Saint Tit, Saint Nit, Saint Is, Saint Itis,
Who 'gainst Mab's-state placed here right is...
Saint Frip, Saint Trip, Saint Fill, Saint Fillie,
Neither those other saintships will I...
It's even been suggested that the Nymphidia fairies influenced Clement Clark Moore's 1823 poem "A Visit from St. Nicholas" with its list of Santa's reindeer.
Now, Dasher! now, Dancer! now Prancer and Vixen!
On, Comet! on, Cupid! on, Donner and Blitzen! (Jones 1954)
As Drayton explains in his framing device, Nymphidia is the narrator of the poem. She is a powerful sorceress in her own right, and takes a quick and capable hand in the doings of the fairy monarchy. Oberon has Puck to be his right-hand man, and Mab has Nymphidia.

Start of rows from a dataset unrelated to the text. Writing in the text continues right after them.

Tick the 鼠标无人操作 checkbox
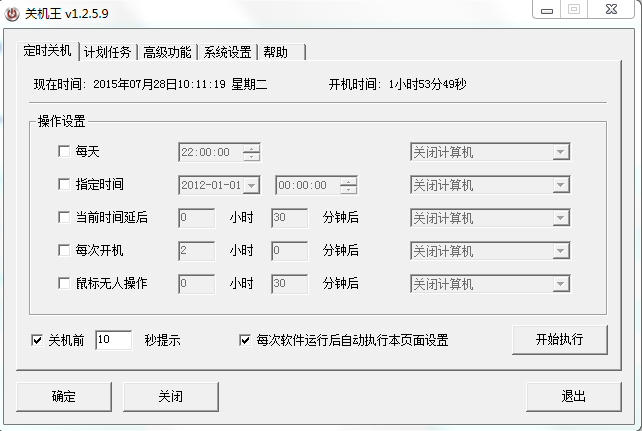Screen dimensions: 642x431 [65, 283]
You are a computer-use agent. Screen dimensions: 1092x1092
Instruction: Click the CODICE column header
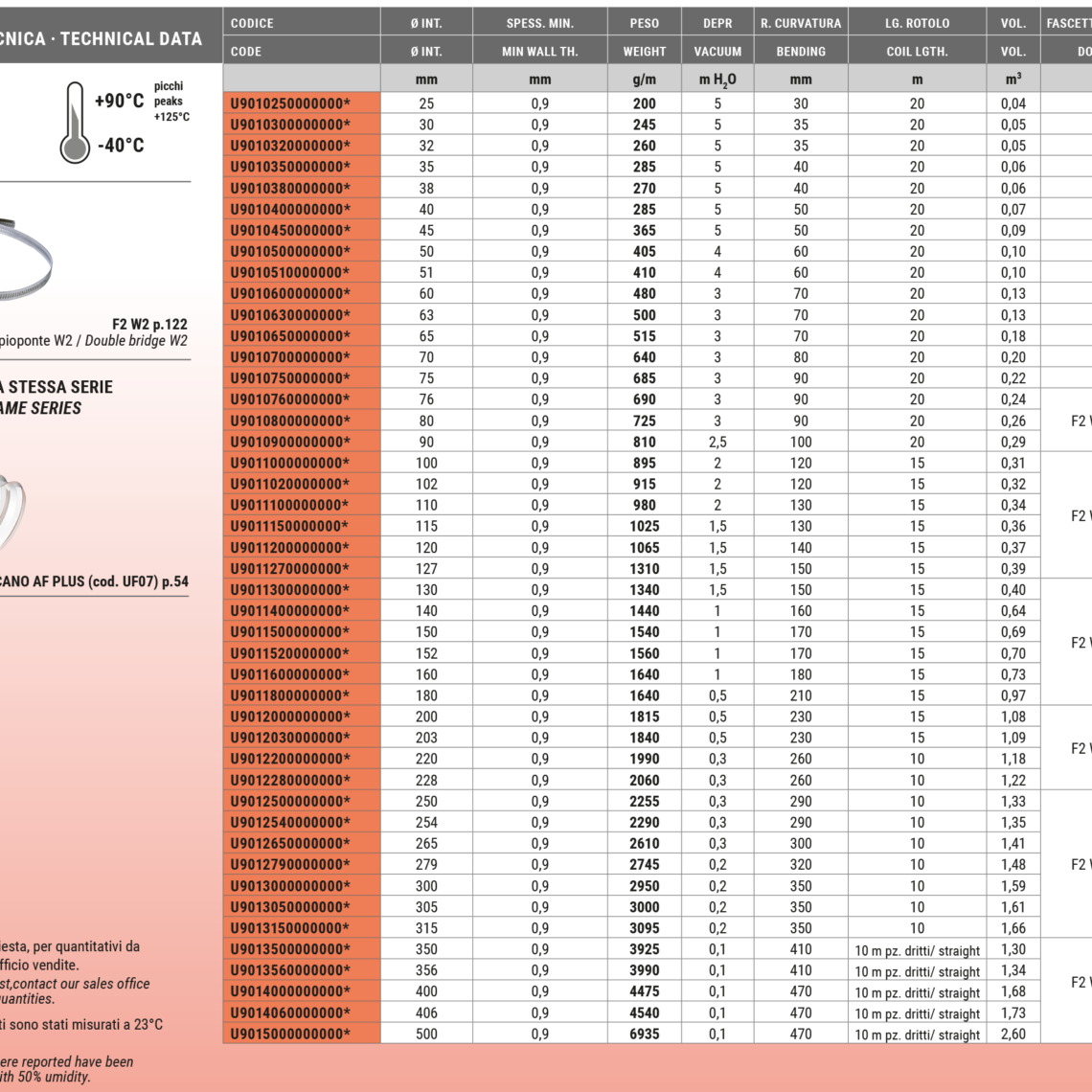coord(252,23)
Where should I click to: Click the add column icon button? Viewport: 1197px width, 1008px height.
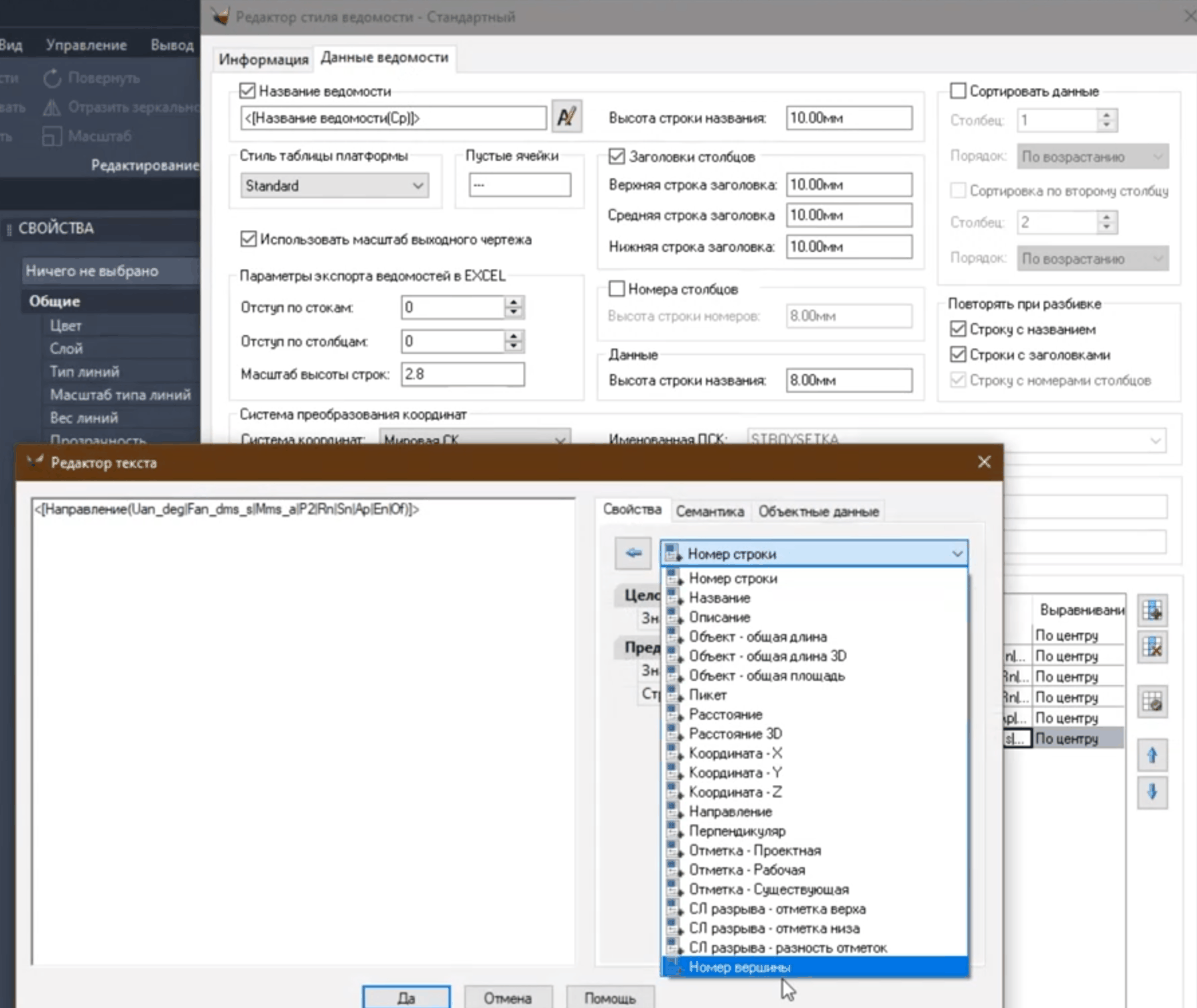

According to Plutarch and some other writers, a woman named Nymphidia was the mother of a prefect named Gaius Nymphidius Sabinus who served under Emperor Nero. This Nymphidia, according to some sources, was a courtesan. The name derives from "nymph," which comes originally from the Greek word for "bride" and came to refer to beautiful female nature spirits.
Nymphs frequently played a role in Drayton’s poetry. Nymphidia was not his only unique spin on the word, as he described “nymphets sporting” in Poly-Olbion (1612), and divided his poem "The Muses' Elysium" (1630) into ten sections labeled "Nymphalls."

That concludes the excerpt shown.